Trademark: As defined by the U.S. Patent and Trademark Office (PTO), a Trademark is “any word name, symbol, or device, or any combination, used or intended to be used in commerce to identify and distinguish the good of one manufacturer or seller from goods manufactured or sold by others”.

Traffic analysis: A method to attack in which an attacker observes network traffic patterns in order to make deductions about network utilization, architecture, behavior, or other discernable characteristics.

Transient: A momentary electrical linenoise disturbance.

Transmission Control Protocol (TCP): A connection-oriented network protocol provides reliable delivery of packets over a network.

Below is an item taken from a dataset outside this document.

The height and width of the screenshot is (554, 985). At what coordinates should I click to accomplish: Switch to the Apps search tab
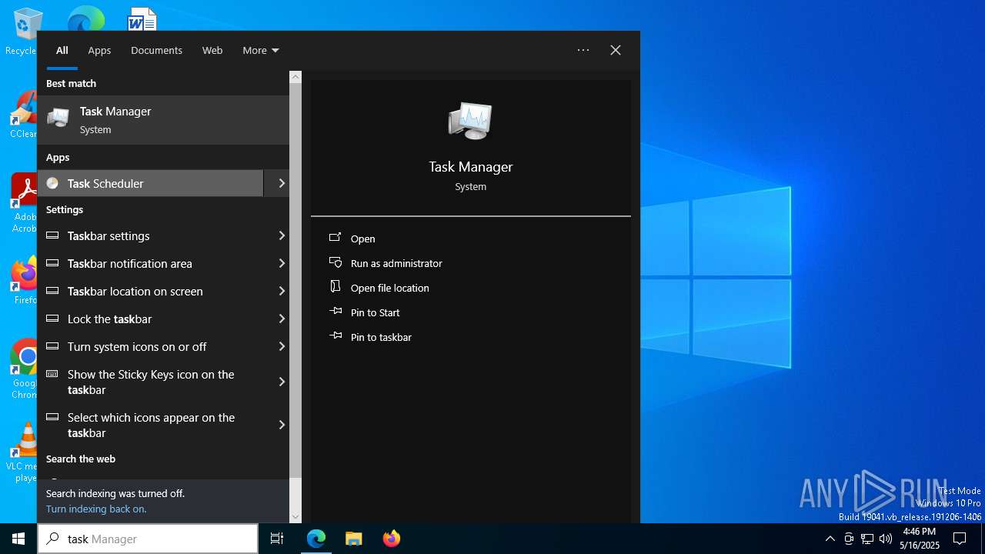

Transposition cipher: Cipher that rearrange bits, characters, or characters blocks in plaintext to produce ciphertext.

Trap door: A feature within a program that perform an undocumented function (usually a security bypass, such as an elevation privilege).

Trojan Horse: A program that purports to perform a given function, but which actually performs some other (usually malicious) function.

Trusted Computer System: A system that employs all necessary hardware and software assurance measures and meets the specified requirements for reliability and security.

Trusted Computer Systems Evaluation Criteria (TCSEC): Commonly know as the Orange book. Formal systems evaluation criteria developed for the U.S.S Department of Defense  by The National Computer Security Center (NCSC)as part of rainbow series.

Trusted Computing Base (TCB): The total combination of protection, mechanisms within computer system, including hardware, firmware and software, that are responsible for enforcing Security Policy.

Trusted Network Interpretation (TNI): `commonly know as the red book (of Rainbow series). Addresses confidentiality and integrity in trusted computer/communication network systems.

Trusted path: A direct communication path between the user and the trusted computing base (TCB) that doesn’t require interaction with untrusted applications or operating system layers.

Trusted recovery: Safeguard to prevent the disclosure of information during the recovery of a system after a failure.

Two-factor authentification: An authentication method that requires tow ways of establishing identity.